#### [Complete the following]
A) In the vine copula documentation, which argument sets the marginal time series models along with the rolling window size and training size?
B) Write out the part of the vine copula documentation that begins with "#' - Using the" and continues through "level risk measures.".

#### [Selected excerpt]
'''

Nothing
#' (Un-)conditional rolling risk estimation using vine copulas
#'
#' As this is the main workhorse function with a lot going on under the hood it
#' is advised to have a look at the vignettes or even better the package website
#' as they provide a detailed hands on and theoretical documentation of what
#' this function is doing and how it is intended to be used. For a short
#' summarized explanation have a look at the Details section below.
#'
#' Roughly speaking the function performs the following steps for the
#' **unconditional risk measure estimation**:
#' - Fit for each asset marginal time series models i.e. ARMA-GARCH models in
#' a rolling window fashion. The models as well as the rolling window size and
#' training size are specified via the `marginal_settings` argument.
#' - Model the dependence between the assets with a vine copula model trained on
#' the standardized residuals transformed to the copula scale via the
#' probability integral transform. This is also performed in a rolling window
#' fashion where one can use the same window size for the vine windows
#' as used for the marginal ones or a smaller window size. This window size, the
#' training size for the vine copula as well as the copula fitting arguments are
#' specified via the `vine_settings` argument.
#' - Using the copula and the forecasted means and volatilities of the assets
#' one simulates `n_samples` many forecasted portfolio level log returns for
#' every time unit in every specified rolling window.
#' - Based on these samples one estimates portfolio level risk measures.
#'
#' Additionally one can perform **conditional risk measure estimation** with up
#' to two conditional log return series like market indices. Using this approach
#' does not change the marginal models part but for the copula a D-vine with a
#' special ordering i.e. the index or the indices are fixed as the rightmost
#' leafs is fitted. One then simulates conditional forecasted portfolio log
#' returns which then
#' results in conditional risk measure estimates that can be particularly
#' interesting in stress testing like situations. One conditions on a
#' pre-specified quantile level (`cond_u`) of the conditioning assets
#' (`cond_vars`) and for comparison one also conditions either on the behavior
#' of the conditioning asset one time unit before
#' (`prior_resid_strategy = TRUE`) or the realized behavior of the
#' conditioning asset (`prior_resid_strategy = FALSE`).

'''

#### [Extracted data]
'''

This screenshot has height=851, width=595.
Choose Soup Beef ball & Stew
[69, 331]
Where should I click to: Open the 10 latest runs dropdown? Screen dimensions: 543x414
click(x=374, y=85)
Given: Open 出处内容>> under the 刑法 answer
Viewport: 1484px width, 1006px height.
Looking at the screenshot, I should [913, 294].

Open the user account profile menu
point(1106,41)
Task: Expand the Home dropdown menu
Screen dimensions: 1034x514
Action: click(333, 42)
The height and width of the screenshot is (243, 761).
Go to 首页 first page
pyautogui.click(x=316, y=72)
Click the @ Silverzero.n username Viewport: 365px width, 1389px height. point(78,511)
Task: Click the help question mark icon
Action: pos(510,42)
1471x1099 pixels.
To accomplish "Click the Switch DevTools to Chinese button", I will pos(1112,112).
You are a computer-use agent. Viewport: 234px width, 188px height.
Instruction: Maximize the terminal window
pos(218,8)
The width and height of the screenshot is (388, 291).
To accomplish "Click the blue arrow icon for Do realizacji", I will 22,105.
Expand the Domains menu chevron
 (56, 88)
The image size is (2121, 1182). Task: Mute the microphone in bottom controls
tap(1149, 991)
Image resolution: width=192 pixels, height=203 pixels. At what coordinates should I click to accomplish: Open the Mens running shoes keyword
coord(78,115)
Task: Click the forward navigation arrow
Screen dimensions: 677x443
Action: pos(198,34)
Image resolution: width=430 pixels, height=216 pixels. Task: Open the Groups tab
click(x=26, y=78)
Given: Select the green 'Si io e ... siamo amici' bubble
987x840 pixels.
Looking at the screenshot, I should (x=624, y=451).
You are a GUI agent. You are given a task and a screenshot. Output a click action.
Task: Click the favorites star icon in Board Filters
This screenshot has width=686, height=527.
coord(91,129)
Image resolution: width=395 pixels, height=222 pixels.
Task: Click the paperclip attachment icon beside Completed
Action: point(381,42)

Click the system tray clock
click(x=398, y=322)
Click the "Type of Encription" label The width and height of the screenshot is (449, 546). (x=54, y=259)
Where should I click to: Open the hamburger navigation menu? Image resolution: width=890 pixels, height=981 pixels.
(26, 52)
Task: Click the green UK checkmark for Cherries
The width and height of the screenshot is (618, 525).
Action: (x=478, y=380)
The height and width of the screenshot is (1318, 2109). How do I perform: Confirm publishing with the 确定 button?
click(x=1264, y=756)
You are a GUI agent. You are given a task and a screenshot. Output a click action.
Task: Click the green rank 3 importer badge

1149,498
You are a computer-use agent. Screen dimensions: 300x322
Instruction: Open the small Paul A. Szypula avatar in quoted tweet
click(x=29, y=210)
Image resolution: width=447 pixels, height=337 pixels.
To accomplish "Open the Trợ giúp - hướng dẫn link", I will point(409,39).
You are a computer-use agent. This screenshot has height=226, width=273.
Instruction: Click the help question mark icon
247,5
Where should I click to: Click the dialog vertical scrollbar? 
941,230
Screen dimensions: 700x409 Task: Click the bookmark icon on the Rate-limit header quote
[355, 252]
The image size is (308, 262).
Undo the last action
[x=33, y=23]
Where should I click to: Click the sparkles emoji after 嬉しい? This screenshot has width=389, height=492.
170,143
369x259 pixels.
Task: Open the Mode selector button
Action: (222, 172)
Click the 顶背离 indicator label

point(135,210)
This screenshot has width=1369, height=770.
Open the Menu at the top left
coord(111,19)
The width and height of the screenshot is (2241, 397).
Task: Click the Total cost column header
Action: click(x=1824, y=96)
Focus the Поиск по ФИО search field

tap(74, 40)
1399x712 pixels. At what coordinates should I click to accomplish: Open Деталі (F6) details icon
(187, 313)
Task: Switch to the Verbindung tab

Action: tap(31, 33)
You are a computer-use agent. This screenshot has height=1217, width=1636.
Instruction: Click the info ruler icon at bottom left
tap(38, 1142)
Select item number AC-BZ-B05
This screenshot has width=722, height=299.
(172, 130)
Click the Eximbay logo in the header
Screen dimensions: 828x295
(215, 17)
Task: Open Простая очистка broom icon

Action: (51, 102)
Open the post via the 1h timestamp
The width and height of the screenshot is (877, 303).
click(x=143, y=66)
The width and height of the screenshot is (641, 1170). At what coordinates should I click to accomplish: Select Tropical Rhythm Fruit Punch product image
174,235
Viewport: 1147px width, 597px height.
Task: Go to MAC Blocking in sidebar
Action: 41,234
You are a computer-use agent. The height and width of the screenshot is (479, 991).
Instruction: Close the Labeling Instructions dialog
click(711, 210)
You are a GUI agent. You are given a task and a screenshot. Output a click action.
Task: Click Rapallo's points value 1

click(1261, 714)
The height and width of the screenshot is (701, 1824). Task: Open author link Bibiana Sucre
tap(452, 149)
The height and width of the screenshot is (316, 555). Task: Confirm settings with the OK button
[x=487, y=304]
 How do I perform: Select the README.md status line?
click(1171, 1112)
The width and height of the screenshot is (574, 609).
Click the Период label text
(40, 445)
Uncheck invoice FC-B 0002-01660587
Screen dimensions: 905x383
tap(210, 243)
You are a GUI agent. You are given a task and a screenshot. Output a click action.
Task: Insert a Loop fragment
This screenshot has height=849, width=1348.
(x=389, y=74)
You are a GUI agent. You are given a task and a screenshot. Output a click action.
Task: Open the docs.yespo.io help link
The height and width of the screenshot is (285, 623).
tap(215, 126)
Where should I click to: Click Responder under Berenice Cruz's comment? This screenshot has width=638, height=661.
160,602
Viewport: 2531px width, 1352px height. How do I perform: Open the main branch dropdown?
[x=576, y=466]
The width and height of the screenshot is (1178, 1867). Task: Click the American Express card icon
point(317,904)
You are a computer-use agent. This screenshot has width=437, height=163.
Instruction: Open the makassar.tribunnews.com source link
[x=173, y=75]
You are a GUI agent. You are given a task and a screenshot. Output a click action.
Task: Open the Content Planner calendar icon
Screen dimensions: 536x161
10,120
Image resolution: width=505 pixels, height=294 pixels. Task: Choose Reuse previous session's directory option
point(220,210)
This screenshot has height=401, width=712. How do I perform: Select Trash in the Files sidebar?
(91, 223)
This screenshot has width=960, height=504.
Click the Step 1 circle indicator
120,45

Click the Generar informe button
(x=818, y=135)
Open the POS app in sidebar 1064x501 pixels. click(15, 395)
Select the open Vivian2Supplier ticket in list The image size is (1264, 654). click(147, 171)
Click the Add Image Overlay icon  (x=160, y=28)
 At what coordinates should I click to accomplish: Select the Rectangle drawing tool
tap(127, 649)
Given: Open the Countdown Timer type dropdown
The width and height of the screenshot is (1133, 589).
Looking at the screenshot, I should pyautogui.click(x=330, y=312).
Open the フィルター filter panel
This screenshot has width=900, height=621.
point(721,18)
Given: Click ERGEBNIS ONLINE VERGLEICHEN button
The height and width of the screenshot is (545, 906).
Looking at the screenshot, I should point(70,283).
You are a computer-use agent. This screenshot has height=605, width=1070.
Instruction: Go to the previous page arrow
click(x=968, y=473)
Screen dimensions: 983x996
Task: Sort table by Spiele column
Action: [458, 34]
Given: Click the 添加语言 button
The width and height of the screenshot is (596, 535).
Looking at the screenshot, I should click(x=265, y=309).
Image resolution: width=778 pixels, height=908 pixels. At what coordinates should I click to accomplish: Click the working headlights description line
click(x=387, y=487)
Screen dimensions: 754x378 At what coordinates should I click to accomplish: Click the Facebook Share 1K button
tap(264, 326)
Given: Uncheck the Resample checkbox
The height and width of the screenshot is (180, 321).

'''

#### [Problem solutions]
A) The `marginal_settings` argument.

B)
#' - Using the copula and the forecasted means and volatilities of the assets
#' one simulates `n_samples` many forecasted portfolio level log returns for
#' every time unit in every specified rolling window.
#' - Based on these samples one estimates portfolio level risk measures.